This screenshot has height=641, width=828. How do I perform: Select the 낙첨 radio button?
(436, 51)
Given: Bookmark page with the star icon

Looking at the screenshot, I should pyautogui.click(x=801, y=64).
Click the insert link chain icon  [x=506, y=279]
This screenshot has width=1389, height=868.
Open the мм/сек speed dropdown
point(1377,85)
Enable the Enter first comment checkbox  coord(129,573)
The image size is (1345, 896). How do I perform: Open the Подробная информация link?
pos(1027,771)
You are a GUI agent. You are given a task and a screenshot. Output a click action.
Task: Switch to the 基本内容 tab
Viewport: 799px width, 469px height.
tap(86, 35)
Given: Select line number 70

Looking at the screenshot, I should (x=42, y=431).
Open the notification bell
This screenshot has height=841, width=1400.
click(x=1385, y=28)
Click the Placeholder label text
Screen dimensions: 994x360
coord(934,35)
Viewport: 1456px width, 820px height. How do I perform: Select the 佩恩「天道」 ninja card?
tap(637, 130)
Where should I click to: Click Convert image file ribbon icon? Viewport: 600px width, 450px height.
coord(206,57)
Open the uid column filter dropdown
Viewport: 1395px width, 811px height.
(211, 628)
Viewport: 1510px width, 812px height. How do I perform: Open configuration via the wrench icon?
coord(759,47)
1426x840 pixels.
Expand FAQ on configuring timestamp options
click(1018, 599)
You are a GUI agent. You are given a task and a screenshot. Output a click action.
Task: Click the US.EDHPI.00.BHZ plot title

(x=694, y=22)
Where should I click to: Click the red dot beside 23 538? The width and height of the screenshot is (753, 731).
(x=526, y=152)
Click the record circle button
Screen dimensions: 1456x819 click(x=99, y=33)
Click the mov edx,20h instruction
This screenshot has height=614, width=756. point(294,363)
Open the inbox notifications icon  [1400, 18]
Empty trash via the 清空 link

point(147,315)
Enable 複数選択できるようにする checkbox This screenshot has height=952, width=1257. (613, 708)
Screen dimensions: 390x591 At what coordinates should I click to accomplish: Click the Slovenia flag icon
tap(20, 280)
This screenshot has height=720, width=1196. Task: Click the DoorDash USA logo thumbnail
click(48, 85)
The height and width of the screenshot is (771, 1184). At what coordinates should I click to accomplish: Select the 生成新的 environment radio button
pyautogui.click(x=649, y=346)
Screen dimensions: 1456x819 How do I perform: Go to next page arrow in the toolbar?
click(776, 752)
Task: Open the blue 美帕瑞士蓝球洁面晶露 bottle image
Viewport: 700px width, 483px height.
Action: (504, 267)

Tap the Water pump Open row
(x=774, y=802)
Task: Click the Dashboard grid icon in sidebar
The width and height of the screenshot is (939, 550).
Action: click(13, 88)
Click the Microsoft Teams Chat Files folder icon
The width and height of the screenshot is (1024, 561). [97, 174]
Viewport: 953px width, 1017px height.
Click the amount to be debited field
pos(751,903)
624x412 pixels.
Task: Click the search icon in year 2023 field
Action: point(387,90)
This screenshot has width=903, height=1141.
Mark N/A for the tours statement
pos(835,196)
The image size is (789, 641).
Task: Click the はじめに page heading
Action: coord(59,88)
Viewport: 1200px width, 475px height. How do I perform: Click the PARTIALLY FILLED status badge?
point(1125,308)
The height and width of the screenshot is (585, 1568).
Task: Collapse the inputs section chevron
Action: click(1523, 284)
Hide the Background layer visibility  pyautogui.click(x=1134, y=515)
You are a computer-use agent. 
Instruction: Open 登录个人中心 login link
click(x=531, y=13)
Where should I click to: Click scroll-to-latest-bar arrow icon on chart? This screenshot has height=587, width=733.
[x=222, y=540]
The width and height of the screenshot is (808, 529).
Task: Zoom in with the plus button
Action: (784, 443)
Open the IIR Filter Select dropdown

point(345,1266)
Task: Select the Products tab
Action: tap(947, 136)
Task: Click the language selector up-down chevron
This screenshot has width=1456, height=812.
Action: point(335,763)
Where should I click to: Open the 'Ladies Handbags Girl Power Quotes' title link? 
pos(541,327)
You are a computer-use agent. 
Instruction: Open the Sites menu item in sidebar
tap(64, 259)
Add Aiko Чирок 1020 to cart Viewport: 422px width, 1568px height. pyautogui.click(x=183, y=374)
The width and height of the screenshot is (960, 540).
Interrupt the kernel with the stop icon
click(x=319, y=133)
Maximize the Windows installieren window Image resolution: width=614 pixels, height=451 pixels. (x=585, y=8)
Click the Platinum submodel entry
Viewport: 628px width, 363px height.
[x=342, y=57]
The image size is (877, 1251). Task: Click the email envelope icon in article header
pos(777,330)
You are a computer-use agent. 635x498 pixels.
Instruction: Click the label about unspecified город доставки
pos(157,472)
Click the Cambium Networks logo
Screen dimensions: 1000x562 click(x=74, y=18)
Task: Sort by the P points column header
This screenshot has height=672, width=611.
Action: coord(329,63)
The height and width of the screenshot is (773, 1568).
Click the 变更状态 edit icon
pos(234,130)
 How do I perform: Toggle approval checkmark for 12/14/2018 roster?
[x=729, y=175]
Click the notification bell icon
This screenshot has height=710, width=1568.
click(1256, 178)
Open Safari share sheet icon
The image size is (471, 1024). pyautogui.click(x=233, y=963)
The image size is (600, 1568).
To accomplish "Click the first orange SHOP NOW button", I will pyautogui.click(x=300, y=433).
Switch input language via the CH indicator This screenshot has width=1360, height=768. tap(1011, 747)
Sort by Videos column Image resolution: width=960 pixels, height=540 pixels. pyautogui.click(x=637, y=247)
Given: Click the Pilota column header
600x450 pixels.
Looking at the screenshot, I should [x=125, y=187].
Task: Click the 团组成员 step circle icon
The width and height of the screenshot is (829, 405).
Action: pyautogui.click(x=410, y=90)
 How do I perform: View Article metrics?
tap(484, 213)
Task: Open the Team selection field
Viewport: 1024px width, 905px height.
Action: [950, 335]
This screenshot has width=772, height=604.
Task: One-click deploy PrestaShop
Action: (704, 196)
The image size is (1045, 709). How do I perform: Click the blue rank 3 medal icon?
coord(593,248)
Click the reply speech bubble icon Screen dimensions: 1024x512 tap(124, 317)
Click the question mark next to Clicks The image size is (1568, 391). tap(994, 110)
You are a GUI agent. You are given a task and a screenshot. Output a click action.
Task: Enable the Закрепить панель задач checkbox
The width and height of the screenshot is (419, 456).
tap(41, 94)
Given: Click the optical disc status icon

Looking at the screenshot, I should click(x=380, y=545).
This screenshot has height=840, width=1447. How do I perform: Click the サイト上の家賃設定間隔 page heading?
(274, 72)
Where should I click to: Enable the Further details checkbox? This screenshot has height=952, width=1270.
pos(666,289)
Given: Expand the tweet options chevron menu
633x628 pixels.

* * * * * * *

Set problem: Render the lines from the one containing "The width and height of the screenshot is (960, 540)." up to and including the one containing "Click the question" as a Markdown table with the columns Row and Line. Number each row and leave out any blank lines.

Response to the exercise:
| Row | Line |
|---|---|
| 1 | The width and height of the screenshot is (960, 540). |
| 2 | Interrupt the kernel with the stop icon |
| 3 | click(x=319, y=133) |
| 4 | Maximize the Windows installieren window Image resolution: width=614 pixels, height=451 pixels. (x=585, y=8) |
| 5 | Click the Platinum submodel entry |
| 6 | Viewport: 628px width, 363px height. |
| 7 | [x=342, y=57] |
| 8 | The image size is (877, 1251). Task: Click the email envelope icon in article header |
| 9 | pos(777,330) |
| 10 | You are a computer-use agent. 635x498 pixels. |
| 11 | Instruction: Click the label about unspecified город доставки |
| 12 | pos(157,472) |
| 13 | Click the Cambium Networks logo |
| 14 | Screen dimensions: 1000x562 click(x=74, y=18) |
| 15 | Task: Sort by the P points column header |
| 16 | This screenshot has height=672, width=611. |
| 17 | Action: coord(329,63) |
| 18 | The height and width of the screenshot is (773, 1568). |
| 19 | Click the 变更状态 edit icon |
| 20 | pos(234,130) |
| 21 |  How do I perform: Toggle approval checkmark for 12/14/2018 roster? |
| 22 | [x=729, y=175] |
| 23 | Click the notification bell icon |
| 24 | This screenshot has height=710, width=1568. |
| 25 | click(1256, 178) |
| 26 | Open Safari share sheet icon |
| 27 | The image size is (471, 1024). pyautogui.click(x=233, y=963) |
| 28 | The image size is (600, 1568). |
| 29 | To accomplish "Click the first orange SHOP NOW button", I will pyautogui.click(x=300, y=433). |
| 30 | Switch input language via the CH indicator This screenshot has width=1360, height=768. tap(1011, 747) |
| 31 | Sort by Videos column Image resolution: width=960 pixels, height=540 pixels. pyautogui.click(x=637, y=247) |
| 32 | Given: Click the Pilota column header |
| 33 | 600x450 pixels. |
| 34 | Looking at the screenshot, I should [x=125, y=187]. |
| 35 | Task: Click the 团组成员 step circle icon |
| 36 | The width and height of the screenshot is (829, 405). |
| 37 | Action: pyautogui.click(x=410, y=90) |
| 38 |  How do I perform: View Article metrics? |
| 39 | tap(484, 213) |
| 40 | Task: Open the Team selection field |
| 41 | Viewport: 1024px width, 905px height. |
| 42 | Action: [950, 335] |
| 43 | This screenshot has width=772, height=604. |
| 44 | Task: One-click deploy PrestaShop |
| 45 | Action: (704, 196) |
| 46 | The image size is (1045, 709). How do I perform: Click the blue rank 3 medal icon? |
| 47 | coord(593,248) |
| 48 | Click the reply speech bubble icon Screen dimensions: 1024x512 tap(124, 317) |
| 49 | Click the question mark next to Clicks The image size is (1568, 391). tap(994, 110) |